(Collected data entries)
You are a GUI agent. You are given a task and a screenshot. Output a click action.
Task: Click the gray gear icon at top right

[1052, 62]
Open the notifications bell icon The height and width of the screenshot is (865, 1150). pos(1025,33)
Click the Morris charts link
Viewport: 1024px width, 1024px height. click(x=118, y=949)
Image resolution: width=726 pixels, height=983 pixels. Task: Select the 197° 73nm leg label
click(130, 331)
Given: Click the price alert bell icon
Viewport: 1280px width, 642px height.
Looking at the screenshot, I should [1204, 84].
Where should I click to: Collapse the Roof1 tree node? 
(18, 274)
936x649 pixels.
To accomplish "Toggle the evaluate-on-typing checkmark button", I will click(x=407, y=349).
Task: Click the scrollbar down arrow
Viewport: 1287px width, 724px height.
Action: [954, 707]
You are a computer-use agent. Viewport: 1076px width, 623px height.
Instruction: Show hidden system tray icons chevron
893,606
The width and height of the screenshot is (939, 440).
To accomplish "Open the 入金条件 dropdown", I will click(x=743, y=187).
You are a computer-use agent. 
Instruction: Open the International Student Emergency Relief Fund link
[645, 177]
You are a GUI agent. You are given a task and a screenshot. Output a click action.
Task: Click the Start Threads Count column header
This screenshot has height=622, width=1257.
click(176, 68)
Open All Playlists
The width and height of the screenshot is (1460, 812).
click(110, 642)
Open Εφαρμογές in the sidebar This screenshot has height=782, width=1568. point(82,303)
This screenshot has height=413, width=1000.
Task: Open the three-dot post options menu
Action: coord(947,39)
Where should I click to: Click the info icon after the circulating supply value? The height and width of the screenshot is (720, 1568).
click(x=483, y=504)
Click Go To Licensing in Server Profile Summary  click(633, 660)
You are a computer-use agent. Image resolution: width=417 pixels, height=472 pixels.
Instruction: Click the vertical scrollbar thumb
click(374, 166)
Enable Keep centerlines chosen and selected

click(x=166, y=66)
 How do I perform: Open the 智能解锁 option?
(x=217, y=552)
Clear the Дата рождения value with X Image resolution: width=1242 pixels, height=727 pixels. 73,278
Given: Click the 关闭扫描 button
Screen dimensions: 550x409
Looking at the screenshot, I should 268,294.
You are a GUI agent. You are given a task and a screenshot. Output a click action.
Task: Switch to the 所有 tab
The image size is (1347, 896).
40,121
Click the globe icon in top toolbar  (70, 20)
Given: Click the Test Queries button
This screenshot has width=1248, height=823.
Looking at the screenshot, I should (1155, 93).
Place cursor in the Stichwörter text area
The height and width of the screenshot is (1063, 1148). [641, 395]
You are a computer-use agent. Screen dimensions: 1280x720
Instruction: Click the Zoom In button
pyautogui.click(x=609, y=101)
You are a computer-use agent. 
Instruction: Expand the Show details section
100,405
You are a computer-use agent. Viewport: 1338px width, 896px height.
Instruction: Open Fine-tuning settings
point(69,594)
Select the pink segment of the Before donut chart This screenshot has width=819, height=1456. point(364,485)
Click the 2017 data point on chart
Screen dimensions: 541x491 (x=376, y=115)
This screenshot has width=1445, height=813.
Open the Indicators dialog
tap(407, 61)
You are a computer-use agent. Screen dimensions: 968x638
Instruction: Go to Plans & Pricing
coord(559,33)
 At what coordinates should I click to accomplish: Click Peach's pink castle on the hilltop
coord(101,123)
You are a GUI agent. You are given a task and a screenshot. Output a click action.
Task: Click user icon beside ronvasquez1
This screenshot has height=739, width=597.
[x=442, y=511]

Exercise description =
Line by line, please reproduce the records exactly.

Response =
You are a GUI agent. You are given a task and a screenshot. Output a click action.
Task: Click the gray gear icon at top right

[1052, 62]
Open the notifications bell icon The height and width of the screenshot is (865, 1150). pos(1025,33)
Click the Morris charts link
Viewport: 1024px width, 1024px height. click(x=118, y=949)
Image resolution: width=726 pixels, height=983 pixels. Task: Select the 197° 73nm leg label
click(130, 331)
Given: Click the price alert bell icon
Viewport: 1280px width, 642px height.
Looking at the screenshot, I should [1204, 84].
Where should I click to: Collapse the Roof1 tree node? 
(18, 274)
936x649 pixels.
To accomplish "Toggle the evaluate-on-typing checkmark button", I will click(x=407, y=349).
Task: Click the scrollbar down arrow
Viewport: 1287px width, 724px height.
Action: [954, 707]
You are a computer-use agent. Viewport: 1076px width, 623px height.
Instruction: Show hidden system tray icons chevron
893,606
The width and height of the screenshot is (939, 440).
To accomplish "Open the 入金条件 dropdown", I will click(x=743, y=187).
You are a computer-use agent. 
Instruction: Open the International Student Emergency Relief Fund link
[645, 177]
You are a GUI agent. You are given a task and a screenshot. Output a click action.
Task: Click the Start Threads Count column header
This screenshot has height=622, width=1257.
click(176, 68)
Open All Playlists
The width and height of the screenshot is (1460, 812).
click(110, 642)
Open Εφαρμογές in the sidebar This screenshot has height=782, width=1568. point(82,303)
This screenshot has height=413, width=1000.
Task: Open the three-dot post options menu
Action: coord(947,39)
Where should I click to: Click the info icon after the circulating supply value? The height and width of the screenshot is (720, 1568).
click(x=483, y=504)
Click Go To Licensing in Server Profile Summary  click(633, 660)
You are a computer-use agent. Image resolution: width=417 pixels, height=472 pixels.
Instruction: Click the vertical scrollbar thumb
click(374, 166)
Enable Keep centerlines chosen and selected

click(x=166, y=66)
 How do I perform: Open the 智能解锁 option?
(x=217, y=552)
Clear the Дата рождения value with X Image resolution: width=1242 pixels, height=727 pixels. 73,278
Given: Click the 关闭扫描 button
Screen dimensions: 550x409
Looking at the screenshot, I should 268,294.
You are a GUI agent. You are given a task and a screenshot. Output a click action.
Task: Switch to the 所有 tab
The image size is (1347, 896).
40,121
Click the globe icon in top toolbar  (70, 20)
Given: Click the Test Queries button
This screenshot has width=1248, height=823.
Looking at the screenshot, I should (1155, 93).
Place cursor in the Stichwörter text area
The height and width of the screenshot is (1063, 1148). [641, 395]
You are a computer-use agent. Screen dimensions: 1280x720
Instruction: Click the Zoom In button
pyautogui.click(x=609, y=101)
You are a computer-use agent. 
Instruction: Expand the Show details section
100,405
You are a computer-use agent. Viewport: 1338px width, 896px height.
Instruction: Open Fine-tuning settings
point(69,594)
Select the pink segment of the Before donut chart This screenshot has width=819, height=1456. point(364,485)
Click the 2017 data point on chart
Screen dimensions: 541x491 (x=376, y=115)
This screenshot has width=1445, height=813.
Open the Indicators dialog
tap(407, 61)
You are a computer-use agent. Screen dimensions: 968x638
Instruction: Go to Plans & Pricing
coord(559,33)
 At what coordinates should I click to accomplish: Click Peach's pink castle on the hilltop
coord(101,123)
You are a GUI agent. You are given a task and a screenshot. Output a click action.
Task: Click user icon beside ronvasquez1
This screenshot has height=739, width=597.
[x=442, y=511]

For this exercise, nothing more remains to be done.